Another way to explore this data is to use supervised learning to build a classifier. Now, there are two uses of a classifier, and one tends to be emphasized much more than the other.
1. A classifier can be used to generate an automatic procedure for labeling points. This is useful if you want a method that automatically tells cars whether the object in front of them is a car or a pedestrian.
2. To identify features that are good predictors of labeled points.
I suppose that a central part of my philosophy is that point (2) is much more important in biological research than point (1). This has some implications down-stream (for example, we are slightly less worried about overfitting if we can test selected features via an orthogonal experimental approach).
Here, we want to build a classifier that uses gene expression levels to predict a binary outcome, luminal A
or luminal B
. However, we would like our machine to identify a small number of features that can accurately predict the outcome.
Typically, binary outcome prediction can be performed using logistic regression. However, in general, if we input $n$ features into a logistic regression algorithm, all $n$ features will have non-zero prediction coefficients: all genes will participate in the classification problem. While this could be useful in principle, in reality we often want to interpret the biomarkers, so we would like an algorithm that discards most gene expression levels in favor of a select few (there are additional problems with using 20,000 covariates, namely, overfitting).
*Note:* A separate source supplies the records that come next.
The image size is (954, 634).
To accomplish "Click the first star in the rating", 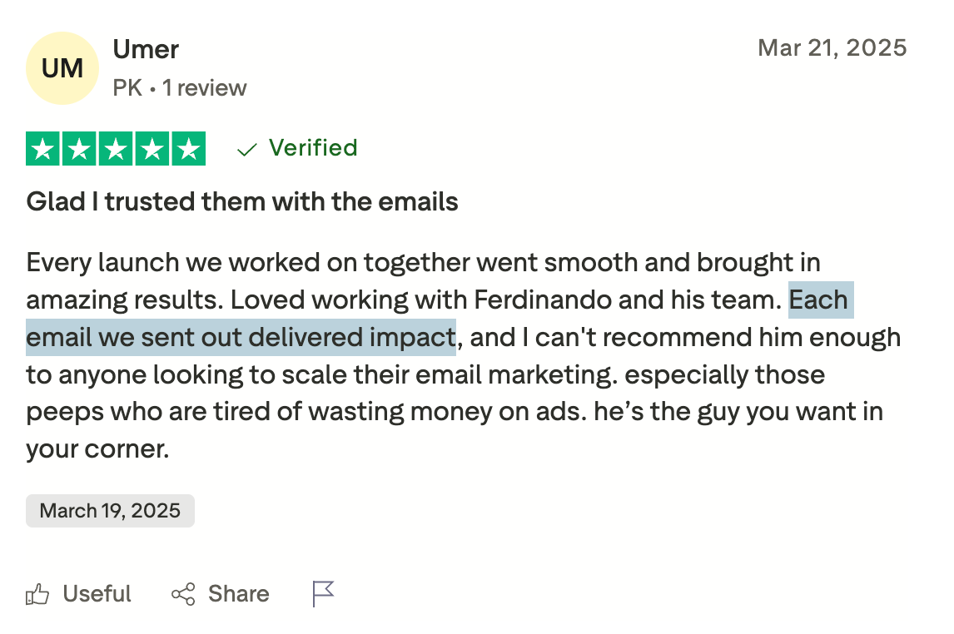I will (44, 150).
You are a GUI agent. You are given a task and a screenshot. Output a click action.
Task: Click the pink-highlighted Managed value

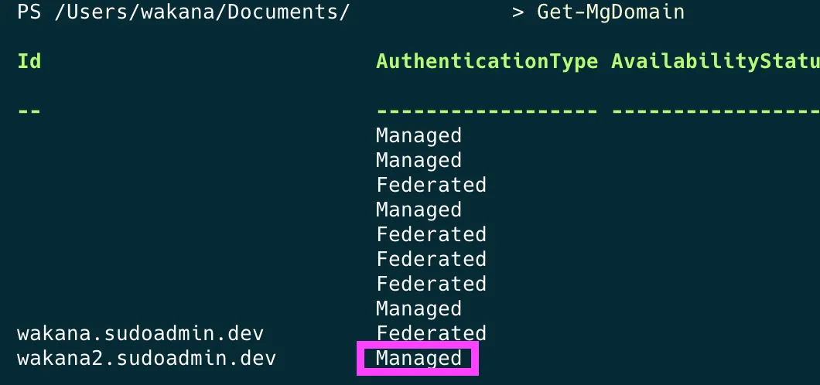coord(419,358)
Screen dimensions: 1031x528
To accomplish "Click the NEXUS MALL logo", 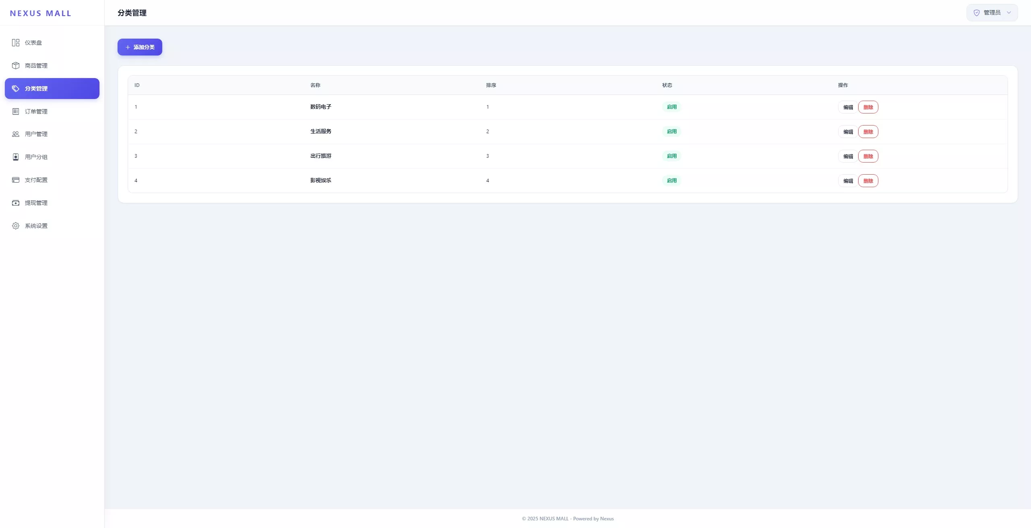I will 40,13.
How can we modify logistic regression algorithms to do this? Well, an easy way is to exchange the commonly used $l_2$ norm for an $l_1$ norm. That is, instead of minimizing the sum of squares of the residuals, we can minimize the absolute value of the residuals. This has profound consequences, because the $l_1$ norm naturally drives coefficients that would simply be small under $l_2$ penalties towards extinction.
Note: Some people would use LASSO to address this problem. LASSO is a modified linear regression procedure similar to least-squares. Whereas least-squares uses an $l_2$ norm, LASSO performs the linear regression under an $l_1$ constraint. However, since our problem is categorical, I find $l_1$-norm regularized logistic regression a more suitable solution.
import pandas as pd
import numpy as np
import scanpy as sc
import umap
import matplotlib as mpl
import matplotlib.pyplot as plt
import seaborn as sns
from matplotlib import rc
from sklearn.linear_model import LogisticRegression
rc('text', usetex=True)
rc('text.latex', preamble=r'\usepackage{cmbright}')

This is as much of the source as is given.